Sosialisasi merupakan proses yang terus terjadi selama hidup kita.
II.
Tijauan teori
Sosialisasi adalah satu
konsep umum yang bisa dimaknakan sebagai sebuah proses di mana kita belajar
melalui interaksi dengan orang lain, tentang cara berpikir, merasakan, dan bertindak,
di mana kesemuanya itu merupakan hal-hal yang sangat penting dalam menghasilkan
partisipasi sosial yang efektif. Sosialisasi merupakan proses yang terus
terjadi selama hidup kita.
Jenis sosialisasi
Keluarga
sebagai perantara sosialisasi primer
Berdasarkan
jenisnya, sosialisasi dibagi menjadi dua: sosialisasi primer (dalam keluarga)

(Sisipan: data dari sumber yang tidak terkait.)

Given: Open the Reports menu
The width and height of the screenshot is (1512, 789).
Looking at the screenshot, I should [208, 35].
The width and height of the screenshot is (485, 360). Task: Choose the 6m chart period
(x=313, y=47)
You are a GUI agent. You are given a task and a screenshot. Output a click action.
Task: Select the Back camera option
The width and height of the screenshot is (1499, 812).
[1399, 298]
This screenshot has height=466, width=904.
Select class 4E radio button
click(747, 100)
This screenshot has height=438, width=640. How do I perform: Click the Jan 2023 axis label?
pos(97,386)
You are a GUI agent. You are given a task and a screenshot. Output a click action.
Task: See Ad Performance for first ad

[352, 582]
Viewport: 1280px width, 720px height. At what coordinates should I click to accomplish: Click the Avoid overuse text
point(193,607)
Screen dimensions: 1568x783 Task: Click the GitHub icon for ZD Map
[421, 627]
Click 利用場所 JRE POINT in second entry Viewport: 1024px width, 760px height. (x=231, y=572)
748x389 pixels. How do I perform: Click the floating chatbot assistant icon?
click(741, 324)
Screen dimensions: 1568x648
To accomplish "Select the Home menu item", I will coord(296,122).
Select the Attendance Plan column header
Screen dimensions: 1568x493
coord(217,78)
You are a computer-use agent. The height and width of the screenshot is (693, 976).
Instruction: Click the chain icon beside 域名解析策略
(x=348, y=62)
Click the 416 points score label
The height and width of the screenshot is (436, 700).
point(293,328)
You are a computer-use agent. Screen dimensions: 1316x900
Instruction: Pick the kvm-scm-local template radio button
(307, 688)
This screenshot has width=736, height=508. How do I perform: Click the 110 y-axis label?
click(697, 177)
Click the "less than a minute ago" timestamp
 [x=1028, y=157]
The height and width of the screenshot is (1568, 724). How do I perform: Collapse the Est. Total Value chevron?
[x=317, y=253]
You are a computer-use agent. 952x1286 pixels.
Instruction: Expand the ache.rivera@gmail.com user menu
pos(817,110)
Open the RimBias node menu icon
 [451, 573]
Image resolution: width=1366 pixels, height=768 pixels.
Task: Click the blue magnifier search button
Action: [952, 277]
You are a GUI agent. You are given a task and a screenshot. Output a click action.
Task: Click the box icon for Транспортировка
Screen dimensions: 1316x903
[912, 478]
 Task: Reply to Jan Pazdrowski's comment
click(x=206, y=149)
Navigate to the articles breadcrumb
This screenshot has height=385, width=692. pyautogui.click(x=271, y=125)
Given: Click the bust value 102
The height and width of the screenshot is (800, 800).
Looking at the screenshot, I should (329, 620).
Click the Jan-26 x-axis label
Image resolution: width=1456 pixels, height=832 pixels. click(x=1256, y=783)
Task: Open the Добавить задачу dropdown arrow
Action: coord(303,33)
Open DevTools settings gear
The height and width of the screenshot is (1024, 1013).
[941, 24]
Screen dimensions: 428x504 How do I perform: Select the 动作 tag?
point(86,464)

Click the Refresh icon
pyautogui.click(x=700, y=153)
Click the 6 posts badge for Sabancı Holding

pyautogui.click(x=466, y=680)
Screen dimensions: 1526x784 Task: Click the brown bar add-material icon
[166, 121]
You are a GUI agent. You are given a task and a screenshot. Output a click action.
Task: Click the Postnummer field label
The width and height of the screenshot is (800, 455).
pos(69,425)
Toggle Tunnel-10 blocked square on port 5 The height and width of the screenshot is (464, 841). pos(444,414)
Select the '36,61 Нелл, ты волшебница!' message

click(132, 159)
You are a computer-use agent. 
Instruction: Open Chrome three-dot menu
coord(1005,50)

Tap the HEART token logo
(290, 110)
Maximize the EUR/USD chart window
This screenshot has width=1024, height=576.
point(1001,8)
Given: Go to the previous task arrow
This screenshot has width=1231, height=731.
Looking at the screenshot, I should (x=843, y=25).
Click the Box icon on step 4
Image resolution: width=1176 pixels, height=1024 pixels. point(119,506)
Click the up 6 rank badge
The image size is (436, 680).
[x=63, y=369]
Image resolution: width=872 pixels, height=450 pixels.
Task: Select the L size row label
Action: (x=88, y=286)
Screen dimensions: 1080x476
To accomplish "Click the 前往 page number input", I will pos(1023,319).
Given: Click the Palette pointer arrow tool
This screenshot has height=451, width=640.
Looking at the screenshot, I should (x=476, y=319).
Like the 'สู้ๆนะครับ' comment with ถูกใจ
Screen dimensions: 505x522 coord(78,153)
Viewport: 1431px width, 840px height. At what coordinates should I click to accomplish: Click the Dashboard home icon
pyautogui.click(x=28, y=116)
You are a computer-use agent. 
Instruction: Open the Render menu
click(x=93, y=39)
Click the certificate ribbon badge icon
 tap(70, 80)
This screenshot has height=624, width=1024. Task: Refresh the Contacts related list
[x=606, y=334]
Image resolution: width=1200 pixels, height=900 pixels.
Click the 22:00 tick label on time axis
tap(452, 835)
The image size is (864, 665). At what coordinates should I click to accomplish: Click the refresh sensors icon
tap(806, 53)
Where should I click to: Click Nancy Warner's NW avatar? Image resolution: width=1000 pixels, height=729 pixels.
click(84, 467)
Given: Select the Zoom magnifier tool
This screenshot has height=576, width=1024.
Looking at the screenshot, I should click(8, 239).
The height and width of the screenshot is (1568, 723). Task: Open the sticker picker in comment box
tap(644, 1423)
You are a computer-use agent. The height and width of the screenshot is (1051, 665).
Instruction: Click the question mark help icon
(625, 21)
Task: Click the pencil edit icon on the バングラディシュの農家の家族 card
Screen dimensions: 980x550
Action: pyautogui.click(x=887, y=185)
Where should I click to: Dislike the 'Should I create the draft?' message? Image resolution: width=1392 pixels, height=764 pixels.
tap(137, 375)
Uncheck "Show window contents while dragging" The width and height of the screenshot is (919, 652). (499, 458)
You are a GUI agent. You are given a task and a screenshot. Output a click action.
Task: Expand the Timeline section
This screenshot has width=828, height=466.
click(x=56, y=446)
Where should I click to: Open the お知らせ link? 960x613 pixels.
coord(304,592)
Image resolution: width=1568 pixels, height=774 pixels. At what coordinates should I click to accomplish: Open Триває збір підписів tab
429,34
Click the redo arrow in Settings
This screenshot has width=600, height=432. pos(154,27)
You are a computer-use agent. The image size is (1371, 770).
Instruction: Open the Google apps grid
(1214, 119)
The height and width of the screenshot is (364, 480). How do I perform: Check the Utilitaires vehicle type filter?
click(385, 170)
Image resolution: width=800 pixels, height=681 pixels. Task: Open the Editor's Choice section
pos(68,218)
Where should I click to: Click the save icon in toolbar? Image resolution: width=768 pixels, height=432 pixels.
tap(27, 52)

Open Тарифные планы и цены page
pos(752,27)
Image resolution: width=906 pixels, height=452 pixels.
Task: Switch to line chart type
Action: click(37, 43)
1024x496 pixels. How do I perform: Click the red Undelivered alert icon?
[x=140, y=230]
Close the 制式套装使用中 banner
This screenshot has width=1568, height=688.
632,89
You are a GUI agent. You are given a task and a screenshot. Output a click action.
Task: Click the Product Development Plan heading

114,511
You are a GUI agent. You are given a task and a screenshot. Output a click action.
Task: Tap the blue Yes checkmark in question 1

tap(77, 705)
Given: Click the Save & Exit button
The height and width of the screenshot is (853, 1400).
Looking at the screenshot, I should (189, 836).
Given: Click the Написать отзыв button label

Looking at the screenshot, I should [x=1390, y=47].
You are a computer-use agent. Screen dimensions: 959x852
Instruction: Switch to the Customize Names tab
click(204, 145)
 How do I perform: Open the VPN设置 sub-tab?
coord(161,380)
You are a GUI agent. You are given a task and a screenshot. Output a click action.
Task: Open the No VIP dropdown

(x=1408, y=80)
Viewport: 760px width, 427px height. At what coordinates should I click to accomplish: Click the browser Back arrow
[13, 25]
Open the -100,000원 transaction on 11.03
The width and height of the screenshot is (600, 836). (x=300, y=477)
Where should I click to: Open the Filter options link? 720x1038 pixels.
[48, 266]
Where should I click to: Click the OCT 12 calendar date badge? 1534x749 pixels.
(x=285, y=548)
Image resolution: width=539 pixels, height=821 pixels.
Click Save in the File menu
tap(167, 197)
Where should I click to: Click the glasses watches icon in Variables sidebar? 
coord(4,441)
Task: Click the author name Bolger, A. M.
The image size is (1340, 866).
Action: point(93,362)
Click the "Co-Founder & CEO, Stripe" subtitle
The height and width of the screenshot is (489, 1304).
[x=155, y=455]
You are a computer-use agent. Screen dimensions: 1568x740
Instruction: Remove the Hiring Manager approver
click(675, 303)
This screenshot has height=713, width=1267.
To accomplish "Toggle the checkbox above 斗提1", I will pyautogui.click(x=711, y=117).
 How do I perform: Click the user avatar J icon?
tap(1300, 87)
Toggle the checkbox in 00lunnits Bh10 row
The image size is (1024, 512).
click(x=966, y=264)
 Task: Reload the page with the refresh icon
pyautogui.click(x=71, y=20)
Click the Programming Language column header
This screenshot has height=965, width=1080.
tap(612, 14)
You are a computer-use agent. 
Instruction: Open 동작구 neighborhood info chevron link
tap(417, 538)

dan sosialisasi sekunder (dalam masyarakat). Menurut Goffman kedua
proses tersebut berlangsung dalam institusi total, yaitu tempat tinggal dan
tempat bekerja. Dalam kedua institusi tersebut, terdapat sejumlah individu
dalam situasi yang sama, terpisah dari masyarakat luas dalam jangka waktu kurun
tertentu, bersama-sama menjalani hidup yang terkukung, dan diatur secara
formal.- Sosialisasi primer
Dalam tahap ini, peran orang-orang yang terdekat dengan anak menjadi sangat penting sebab seorang anak melakukan pola interaksi secara terbatas di dalamnya. Warna kepribadian anak akan sangat ditentukan oleh warna kepribadian dan interaksi yang terjadi antara anak dengan anggota keluarga terdekatnya.
- Sosialisasi sekunder
Tipe sosialisasi
Setiap kelompok masyarakat mempunyai standar dan nilai yang berbeda. contoh, standar 'apakah seseorang itu baik atau tidak' di sekolah dengan di kelompok sepermainan tentu berbeda. Di sekolah, misalnya, seseorang disebut baik apabila nilai ulangannya di atas tujuh atau tidak pernah terlambat masuk sekolah. Sementara di kelompok sepermainan, seseorang disebut baik apabila solider dengan teman atau saling membantu. Perbedaan standar dan nilai pun tidak terlepas dari tipe sosialisasi yang ada. Ada dua tipe sosialisasi. Kedua tipe sosialisasi tersebut adalah sebagai berikut.- Formal
- Informal
Baik sosialisasi formal maupun sosialisasi informal tetap mengarah kepada pertumbuhan pribadi anak agar sesuai dengan nilai dan norma yang berlaku di lingkungannya. Dalam lingkungan formal seperti di sekolah, seorang siswa bergaul dengan teman sekolahnya dan berinteraksi dengan guru dan karyawan sekolahnya. Dalam interaksi tersebut, ia mengalami proses sosialisasi. dengan adanya proses soialisasi tersebut, siswa akan disadarkan tentang peranan apa yang harus ia lakukan. Siswa juga diharapkan mempunyai kesadaran dalam dirinya untuk menilai dirinya sendiri. Misalnya, apakah saya ini termasuk anak yang baik dan disukai teman atau tidak? Apakah perliaku saya sudah pantas atau tidak?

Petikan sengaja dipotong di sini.